# Off-Topic Discussion > Sports >  Timo Glock calls Michael Schumacher a fake!

## Siobhan

I thought this was really funny  :Rotfl: 

*F1 racer Glock calls Schumacher a fake*

 				 German Formula One racer Timo Glock got into a row with local cops after he rang to complain about schoolboy pranksters - and the phone was answered by a policeman called Michael Schumacher.

Both men refused to believe that the other was not making fun of them - and it was only when police officer Michael Schumacher drove to the house of F1 driver Glock that the two realised the call was genuine.
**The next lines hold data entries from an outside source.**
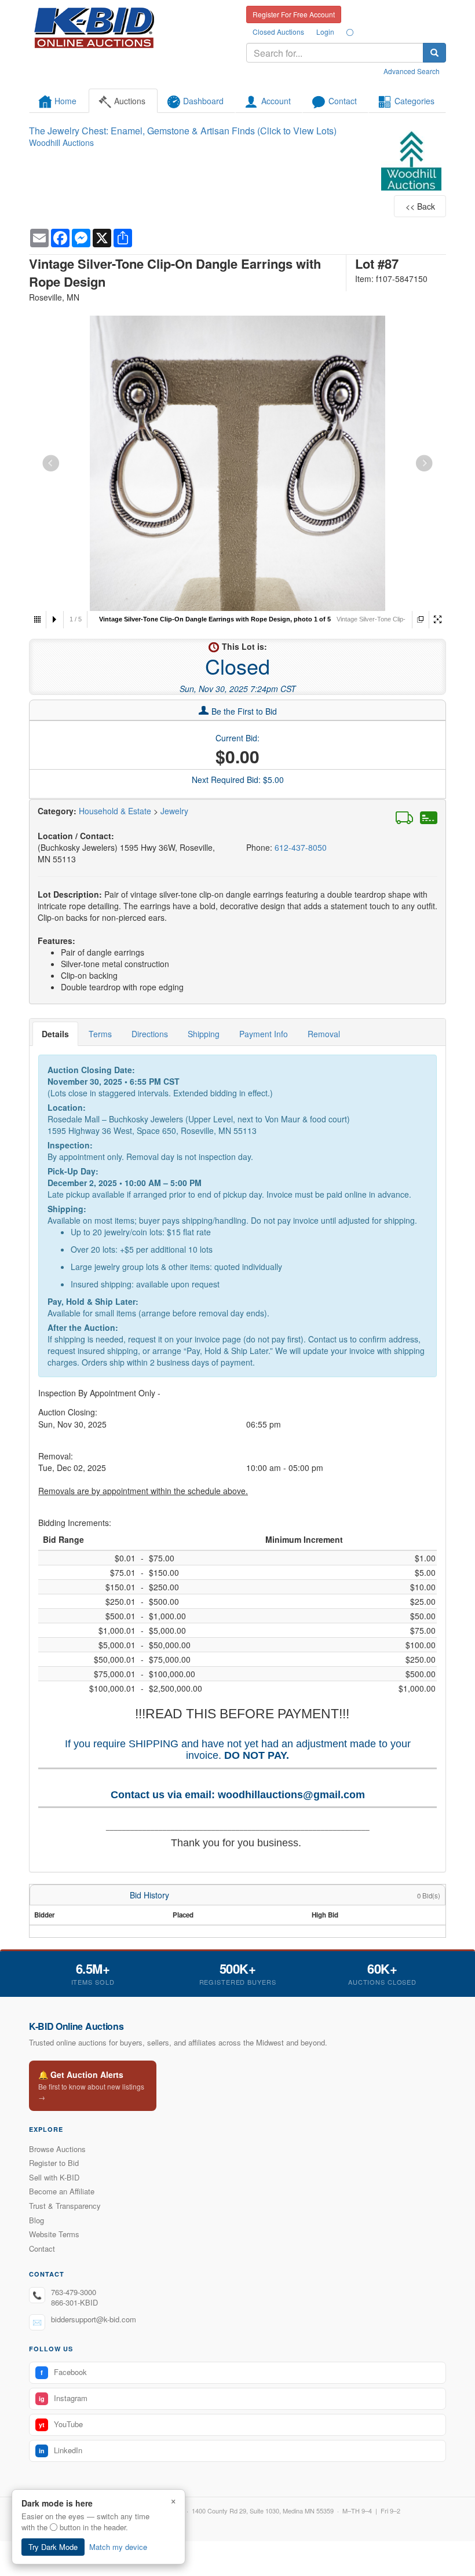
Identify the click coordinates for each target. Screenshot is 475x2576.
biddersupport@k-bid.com (93, 2319)
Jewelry (174, 811)
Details (55, 1034)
Glock had called his local police station at Darmstadt, Germany to complain about schoolboy pranksters who had been pelting his villa with snowballs.

The police officer thought the F1 driver was joking, and Glock also refused to believe that the police officer was for real until they met - by which time the children had left.

----------

Dazzle (08-02-2010)

----------


## Dazzle

:Rotfl:   :Rotfl:

----------


## alan45

I remeber once Damon Hill called Michael Schmacer a FAKER when he run him off the track to win the World Championship.

Well it sounded like FAKER

----------

Dazzle (09-02-2010)

----------


## Chloe O'brien

I was feeling the steam building up in my ears before I read this.  How bizarre is that.

----------


## Siobhan

> I was feeling the steam building up in my ears before I read this.  How bizarre is that.


I was the same until I read it and then I thought it was hilarious

----------